PROVIDED TEXT:
━━━

I’m lying in bed next to my wife and one year old and I can’t sleep. This is horribly ironic as last night I was unable to take my Trazadone setting me up to wake over and over again, each time noting the dwindling hours and minutes I had before I had to get up for work. Without that sleeping pill both my mind and body tensed and contorted until finally I had to give up on sleep and start the day.
The morning was typical for me: anxiety, worry, and pressures of the impending day looming over me until I threw up. For the past four or five days my mood got better as the day went on but running without sleep today I couldn’t pull out of it as easily. My head swam and swooned until I was dizzy. Aches and pains brought about numerous worries about my health and particularly my undying fear of dying from lung cancer (my chest felt tight and irritated all day). I thought about taking a Lorazapam to break the anxiety but I was so tired and those pills make me drowsy, I just couldn’t risk it at work. I had to drag myself through to the end of the day.

━━━

REQUIREMENT 1:
Translate this sentence from the account of a sleepless night into Spanish: "I had to drag myself through to the end of the day."
REQUIREMENT 2:
Pick up the account of a sleepless night after its last sentence and continue it.

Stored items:
━━━

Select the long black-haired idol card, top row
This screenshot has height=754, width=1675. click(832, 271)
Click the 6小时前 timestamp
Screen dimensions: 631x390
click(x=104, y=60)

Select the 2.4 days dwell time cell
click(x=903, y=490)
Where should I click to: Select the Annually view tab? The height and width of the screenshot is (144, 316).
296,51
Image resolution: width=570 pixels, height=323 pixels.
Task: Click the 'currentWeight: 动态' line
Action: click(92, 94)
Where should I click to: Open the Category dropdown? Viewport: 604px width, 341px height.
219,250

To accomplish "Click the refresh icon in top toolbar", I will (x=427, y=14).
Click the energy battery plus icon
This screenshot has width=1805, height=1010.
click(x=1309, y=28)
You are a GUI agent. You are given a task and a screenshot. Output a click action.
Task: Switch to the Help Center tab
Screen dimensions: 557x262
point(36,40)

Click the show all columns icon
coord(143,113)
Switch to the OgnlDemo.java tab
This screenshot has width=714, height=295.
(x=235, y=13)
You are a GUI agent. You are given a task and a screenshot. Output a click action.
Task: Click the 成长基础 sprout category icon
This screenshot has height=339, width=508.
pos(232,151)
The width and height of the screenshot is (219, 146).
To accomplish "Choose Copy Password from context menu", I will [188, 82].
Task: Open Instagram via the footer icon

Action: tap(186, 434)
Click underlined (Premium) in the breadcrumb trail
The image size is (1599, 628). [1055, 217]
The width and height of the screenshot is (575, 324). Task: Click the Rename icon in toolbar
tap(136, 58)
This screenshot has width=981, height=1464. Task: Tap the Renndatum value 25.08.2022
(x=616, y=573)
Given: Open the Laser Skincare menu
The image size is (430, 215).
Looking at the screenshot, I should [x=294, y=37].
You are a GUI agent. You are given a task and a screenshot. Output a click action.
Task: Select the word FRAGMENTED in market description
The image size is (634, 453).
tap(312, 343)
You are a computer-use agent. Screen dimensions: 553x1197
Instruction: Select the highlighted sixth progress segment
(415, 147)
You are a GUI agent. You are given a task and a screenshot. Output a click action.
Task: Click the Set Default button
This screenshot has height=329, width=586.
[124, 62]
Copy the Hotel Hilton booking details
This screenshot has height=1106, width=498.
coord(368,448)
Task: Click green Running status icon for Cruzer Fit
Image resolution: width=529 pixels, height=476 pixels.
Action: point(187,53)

━━━

RESPONSE 1:
Tuve que arrastrarme hasta el final del día.

RESPONSE 2:
When I got home I had to crash. I felt bad, falling asleep at 6:30 as my wife dealt with the kids, but I was so exhausted I was shaking. I crawled into the soft warm reprieve of my bed and was out like a light.
I woke up at 9pm. I helped get the kids to bed and planned on going back to bed myself. I popped two Trazadone and logged onto Psych Central and expected the pills to knock me out. They haven’t. I’m awake, saddened by my own consciousness, lying in bed next to my wife and one year old son while mulling over the bitter irony.